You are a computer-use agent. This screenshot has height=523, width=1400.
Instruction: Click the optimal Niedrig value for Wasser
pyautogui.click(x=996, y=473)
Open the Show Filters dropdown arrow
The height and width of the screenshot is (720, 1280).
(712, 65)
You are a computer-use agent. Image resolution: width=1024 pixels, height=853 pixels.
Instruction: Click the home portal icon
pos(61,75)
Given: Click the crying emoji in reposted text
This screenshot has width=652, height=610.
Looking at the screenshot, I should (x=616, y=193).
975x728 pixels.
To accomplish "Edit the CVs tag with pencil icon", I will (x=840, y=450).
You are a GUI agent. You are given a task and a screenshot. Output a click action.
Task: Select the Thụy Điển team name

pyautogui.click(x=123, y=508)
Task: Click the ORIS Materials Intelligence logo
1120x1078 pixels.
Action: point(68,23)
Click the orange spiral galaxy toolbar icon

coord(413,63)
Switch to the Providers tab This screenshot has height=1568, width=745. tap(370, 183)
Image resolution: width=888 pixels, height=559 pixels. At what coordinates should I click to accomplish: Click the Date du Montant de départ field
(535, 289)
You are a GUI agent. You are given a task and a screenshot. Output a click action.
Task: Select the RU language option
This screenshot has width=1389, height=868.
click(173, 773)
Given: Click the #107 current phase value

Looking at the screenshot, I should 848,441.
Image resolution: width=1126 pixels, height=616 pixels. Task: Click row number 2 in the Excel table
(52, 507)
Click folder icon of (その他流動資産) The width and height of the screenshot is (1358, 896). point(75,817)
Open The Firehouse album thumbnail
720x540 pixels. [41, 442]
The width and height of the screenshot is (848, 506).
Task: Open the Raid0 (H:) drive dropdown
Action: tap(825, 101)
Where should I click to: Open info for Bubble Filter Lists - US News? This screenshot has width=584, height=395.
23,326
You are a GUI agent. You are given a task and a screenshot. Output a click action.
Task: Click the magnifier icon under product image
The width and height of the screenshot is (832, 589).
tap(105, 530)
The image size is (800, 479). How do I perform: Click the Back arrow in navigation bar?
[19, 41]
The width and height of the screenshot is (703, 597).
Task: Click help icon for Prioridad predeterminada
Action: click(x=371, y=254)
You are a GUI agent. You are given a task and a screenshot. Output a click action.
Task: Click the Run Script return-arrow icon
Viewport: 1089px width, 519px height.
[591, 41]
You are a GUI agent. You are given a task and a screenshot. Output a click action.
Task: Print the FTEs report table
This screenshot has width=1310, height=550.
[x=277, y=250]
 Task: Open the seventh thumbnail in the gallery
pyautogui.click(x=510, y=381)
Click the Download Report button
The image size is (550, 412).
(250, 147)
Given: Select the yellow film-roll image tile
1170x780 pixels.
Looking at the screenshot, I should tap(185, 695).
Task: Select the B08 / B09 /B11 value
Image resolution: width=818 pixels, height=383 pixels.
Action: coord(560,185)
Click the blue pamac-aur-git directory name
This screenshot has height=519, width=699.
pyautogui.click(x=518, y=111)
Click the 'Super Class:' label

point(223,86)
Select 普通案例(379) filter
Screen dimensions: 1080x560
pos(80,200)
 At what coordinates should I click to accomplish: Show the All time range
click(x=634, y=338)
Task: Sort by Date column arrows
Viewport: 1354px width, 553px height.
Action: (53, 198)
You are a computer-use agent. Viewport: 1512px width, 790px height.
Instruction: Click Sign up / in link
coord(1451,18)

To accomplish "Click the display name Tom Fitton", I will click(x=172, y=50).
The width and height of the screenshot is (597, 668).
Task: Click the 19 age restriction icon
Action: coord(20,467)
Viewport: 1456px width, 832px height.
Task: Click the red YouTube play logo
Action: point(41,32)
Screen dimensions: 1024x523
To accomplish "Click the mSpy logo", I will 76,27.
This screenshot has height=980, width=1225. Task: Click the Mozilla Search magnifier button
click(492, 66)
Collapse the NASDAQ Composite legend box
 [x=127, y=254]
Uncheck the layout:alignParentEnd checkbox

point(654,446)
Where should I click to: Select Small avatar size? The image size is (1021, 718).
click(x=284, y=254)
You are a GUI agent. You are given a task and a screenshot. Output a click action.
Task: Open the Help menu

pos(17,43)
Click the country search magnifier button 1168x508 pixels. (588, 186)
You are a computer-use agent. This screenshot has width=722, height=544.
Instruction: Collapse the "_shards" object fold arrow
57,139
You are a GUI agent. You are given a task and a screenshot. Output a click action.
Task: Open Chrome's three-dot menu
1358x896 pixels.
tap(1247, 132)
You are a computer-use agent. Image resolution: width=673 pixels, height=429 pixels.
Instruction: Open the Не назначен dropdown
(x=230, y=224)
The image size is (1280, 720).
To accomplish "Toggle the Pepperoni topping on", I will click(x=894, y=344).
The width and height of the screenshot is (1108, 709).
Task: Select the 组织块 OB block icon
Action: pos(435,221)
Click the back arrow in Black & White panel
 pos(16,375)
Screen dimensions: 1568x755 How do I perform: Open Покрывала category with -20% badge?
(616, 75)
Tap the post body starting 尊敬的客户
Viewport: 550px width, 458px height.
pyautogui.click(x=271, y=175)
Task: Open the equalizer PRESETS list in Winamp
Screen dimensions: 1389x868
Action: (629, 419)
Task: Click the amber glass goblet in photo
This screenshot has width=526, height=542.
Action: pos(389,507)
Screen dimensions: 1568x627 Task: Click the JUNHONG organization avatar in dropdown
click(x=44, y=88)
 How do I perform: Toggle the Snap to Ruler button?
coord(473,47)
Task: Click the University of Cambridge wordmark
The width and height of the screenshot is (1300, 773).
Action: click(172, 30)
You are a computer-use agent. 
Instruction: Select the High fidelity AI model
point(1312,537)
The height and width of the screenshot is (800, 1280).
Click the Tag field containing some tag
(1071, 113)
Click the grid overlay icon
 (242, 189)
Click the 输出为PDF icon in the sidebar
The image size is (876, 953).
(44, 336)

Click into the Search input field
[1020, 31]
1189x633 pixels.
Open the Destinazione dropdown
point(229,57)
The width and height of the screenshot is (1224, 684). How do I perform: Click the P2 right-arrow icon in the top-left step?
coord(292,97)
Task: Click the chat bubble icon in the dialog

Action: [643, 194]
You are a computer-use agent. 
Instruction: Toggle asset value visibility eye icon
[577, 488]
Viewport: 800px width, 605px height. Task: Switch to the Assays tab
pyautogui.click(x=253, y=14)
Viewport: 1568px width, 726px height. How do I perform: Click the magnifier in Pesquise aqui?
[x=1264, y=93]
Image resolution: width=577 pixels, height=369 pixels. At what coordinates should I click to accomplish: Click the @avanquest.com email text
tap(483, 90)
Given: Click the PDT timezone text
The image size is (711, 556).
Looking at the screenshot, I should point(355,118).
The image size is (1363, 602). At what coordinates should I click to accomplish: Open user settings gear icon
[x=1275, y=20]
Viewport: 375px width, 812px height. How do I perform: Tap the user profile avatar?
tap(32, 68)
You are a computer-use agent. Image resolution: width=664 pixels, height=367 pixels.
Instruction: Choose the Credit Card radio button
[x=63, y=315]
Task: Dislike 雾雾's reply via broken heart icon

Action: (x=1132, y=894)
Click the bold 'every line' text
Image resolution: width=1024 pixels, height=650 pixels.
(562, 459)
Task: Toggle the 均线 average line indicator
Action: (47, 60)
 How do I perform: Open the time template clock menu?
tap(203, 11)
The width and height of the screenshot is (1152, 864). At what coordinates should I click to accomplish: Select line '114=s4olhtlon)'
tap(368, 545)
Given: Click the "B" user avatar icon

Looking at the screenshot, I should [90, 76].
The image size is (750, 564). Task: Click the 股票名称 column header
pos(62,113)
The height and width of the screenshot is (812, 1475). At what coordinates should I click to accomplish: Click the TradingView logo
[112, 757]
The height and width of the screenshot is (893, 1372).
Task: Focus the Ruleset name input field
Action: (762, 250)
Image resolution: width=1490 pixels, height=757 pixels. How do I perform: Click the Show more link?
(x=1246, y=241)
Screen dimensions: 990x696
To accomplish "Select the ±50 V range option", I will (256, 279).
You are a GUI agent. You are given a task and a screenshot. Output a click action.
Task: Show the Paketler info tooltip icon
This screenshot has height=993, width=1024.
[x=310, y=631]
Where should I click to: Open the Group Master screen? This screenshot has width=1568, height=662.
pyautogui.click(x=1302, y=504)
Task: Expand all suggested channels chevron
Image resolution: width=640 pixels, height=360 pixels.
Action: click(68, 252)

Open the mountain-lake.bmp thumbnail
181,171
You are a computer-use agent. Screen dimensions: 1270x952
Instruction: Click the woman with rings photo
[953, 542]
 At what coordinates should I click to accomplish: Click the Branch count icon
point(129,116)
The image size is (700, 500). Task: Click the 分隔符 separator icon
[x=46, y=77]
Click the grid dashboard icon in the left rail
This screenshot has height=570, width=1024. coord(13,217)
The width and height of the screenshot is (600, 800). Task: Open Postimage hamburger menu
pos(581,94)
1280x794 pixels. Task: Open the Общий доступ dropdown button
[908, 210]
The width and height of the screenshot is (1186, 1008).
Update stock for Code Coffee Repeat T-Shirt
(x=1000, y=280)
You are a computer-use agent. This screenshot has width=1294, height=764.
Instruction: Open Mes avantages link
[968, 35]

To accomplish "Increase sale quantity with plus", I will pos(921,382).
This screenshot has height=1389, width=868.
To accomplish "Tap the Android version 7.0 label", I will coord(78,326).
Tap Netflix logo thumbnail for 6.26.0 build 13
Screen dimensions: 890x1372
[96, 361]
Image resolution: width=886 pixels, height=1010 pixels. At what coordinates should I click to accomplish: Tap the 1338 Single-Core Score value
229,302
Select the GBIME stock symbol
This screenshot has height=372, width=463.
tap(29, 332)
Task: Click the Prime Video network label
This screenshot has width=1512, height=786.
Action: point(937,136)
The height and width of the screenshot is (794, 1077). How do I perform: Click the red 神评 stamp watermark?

_Exercise prompt_
Your task is to restate, word for word, the lines from the beginning of the records to the line with "Click folder icon", inclusive.

_Written response_
You are a computer-use agent. This screenshot has height=523, width=1400.
Instruction: Click the optimal Niedrig value for Wasser
pyautogui.click(x=996, y=473)
Open the Show Filters dropdown arrow
The height and width of the screenshot is (720, 1280).
(712, 65)
You are a computer-use agent. Image resolution: width=1024 pixels, height=853 pixels.
Instruction: Click the home portal icon
pos(61,75)
Given: Click the crying emoji in reposted text
This screenshot has width=652, height=610.
Looking at the screenshot, I should (x=616, y=193).
975x728 pixels.
To accomplish "Edit the CVs tag with pencil icon", I will (x=840, y=450).
You are a GUI agent. You are given a task and a screenshot. Output a click action.
Task: Select the Thụy Điển team name

pyautogui.click(x=123, y=508)
Task: Click the ORIS Materials Intelligence logo
1120x1078 pixels.
Action: point(68,23)
Click the orange spiral galaxy toolbar icon

coord(413,63)
Switch to the Providers tab This screenshot has height=1568, width=745. tap(370, 183)
Image resolution: width=888 pixels, height=559 pixels. At what coordinates should I click to accomplish: Click the Date du Montant de départ field
(535, 289)
You are a GUI agent. You are given a task and a screenshot. Output a click action.
Task: Select the RU language option
This screenshot has width=1389, height=868.
click(173, 773)
Given: Click the #107 current phase value

Looking at the screenshot, I should 848,441.
Image resolution: width=1126 pixels, height=616 pixels. Task: Click row number 2 in the Excel table
(52, 507)
Click folder icon of (その他流動資産) The width and height of the screenshot is (1358, 896). point(75,817)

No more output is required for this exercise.